What to produce: Copy out the entries word for word, starting with the line that contains "You are a computer-use" and ending with the line that contains "Action: click(x=46, y=48)", including both of those lines.

Data to process:
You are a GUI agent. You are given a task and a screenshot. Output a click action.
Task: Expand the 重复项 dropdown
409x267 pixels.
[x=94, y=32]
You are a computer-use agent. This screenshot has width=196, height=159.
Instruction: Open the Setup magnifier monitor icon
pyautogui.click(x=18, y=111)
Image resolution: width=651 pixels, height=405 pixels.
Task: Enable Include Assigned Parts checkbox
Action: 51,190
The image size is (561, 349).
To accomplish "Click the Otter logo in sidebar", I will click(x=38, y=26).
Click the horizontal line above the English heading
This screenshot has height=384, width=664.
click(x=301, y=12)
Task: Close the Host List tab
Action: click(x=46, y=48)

==

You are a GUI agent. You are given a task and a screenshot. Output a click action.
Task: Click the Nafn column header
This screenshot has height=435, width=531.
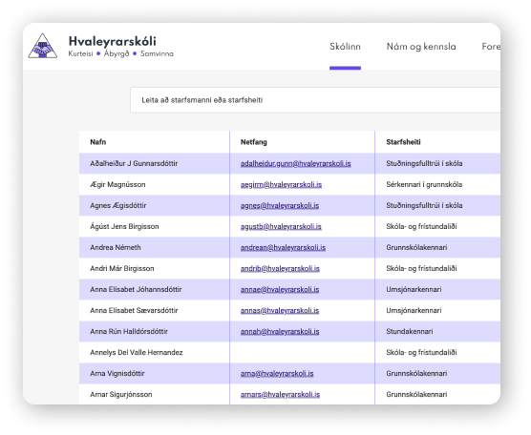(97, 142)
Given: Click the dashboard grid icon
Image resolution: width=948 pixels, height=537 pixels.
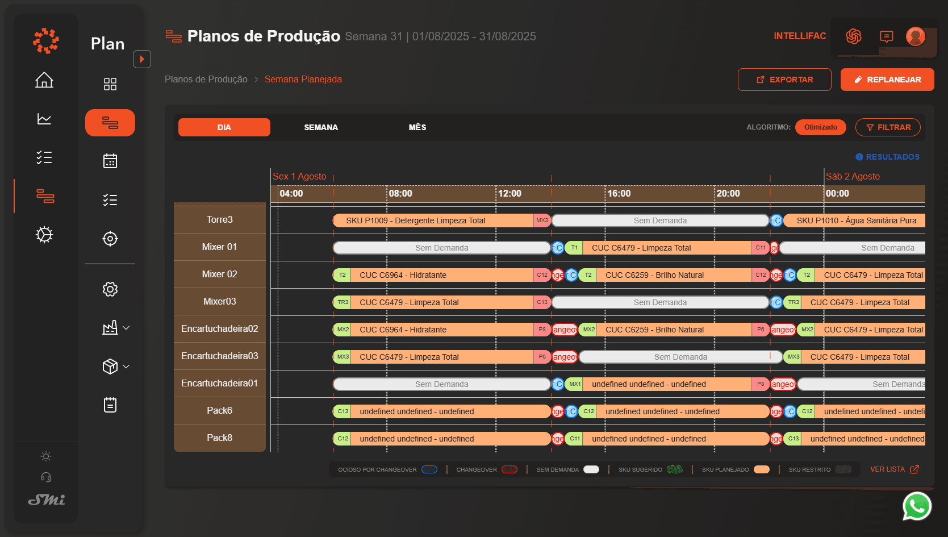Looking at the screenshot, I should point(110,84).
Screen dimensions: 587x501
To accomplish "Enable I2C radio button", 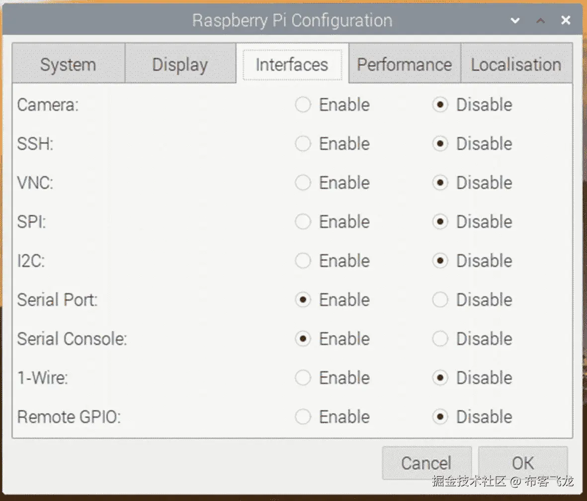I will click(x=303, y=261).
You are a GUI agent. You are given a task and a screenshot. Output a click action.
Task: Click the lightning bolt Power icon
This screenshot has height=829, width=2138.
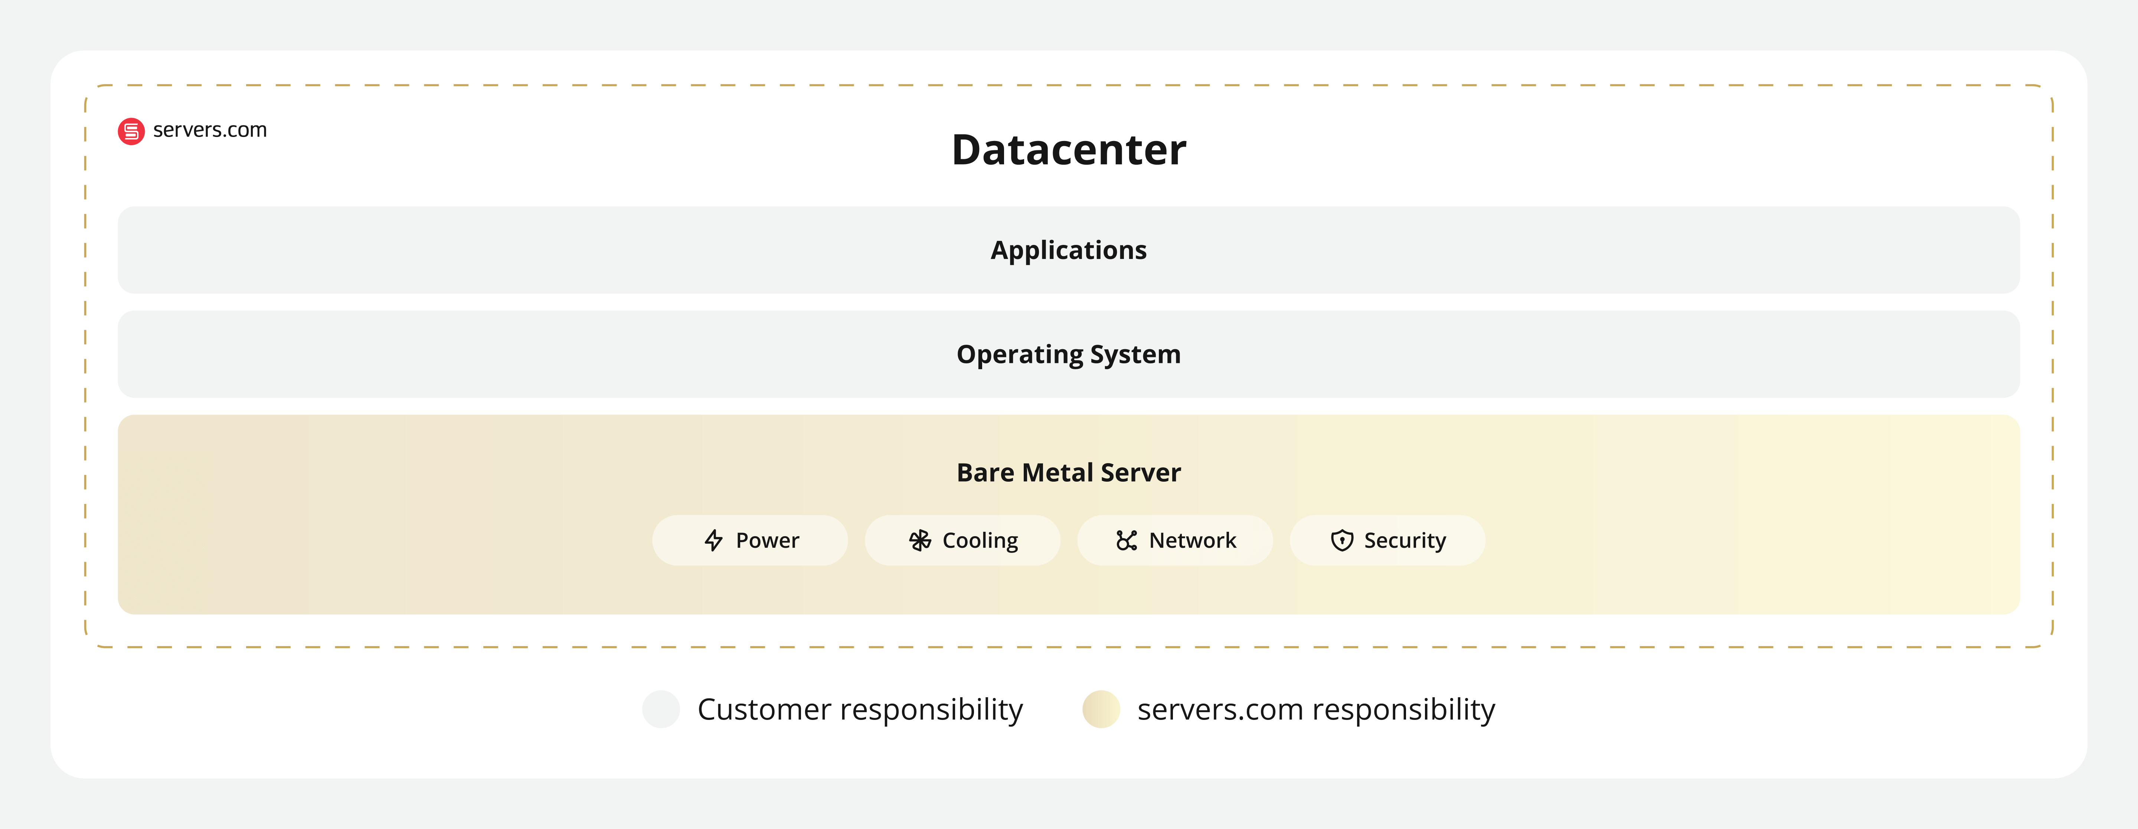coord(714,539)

Finished task:
You are a computer-use agent. This screenshot has width=196, height=159.
Instruction: Open the Setup magnifier monitor icon
pyautogui.click(x=18, y=111)
Image resolution: width=651 pixels, height=405 pixels.
Task: Enable Include Assigned Parts checkbox
Action: 51,190
The image size is (561, 349).
To accomplish "Click the Otter logo in sidebar", I will click(x=38, y=26).
Click the horizontal line above the English heading
This screenshot has height=384, width=664.
click(x=301, y=12)
Task: Close the Host List tab
Action: click(x=46, y=48)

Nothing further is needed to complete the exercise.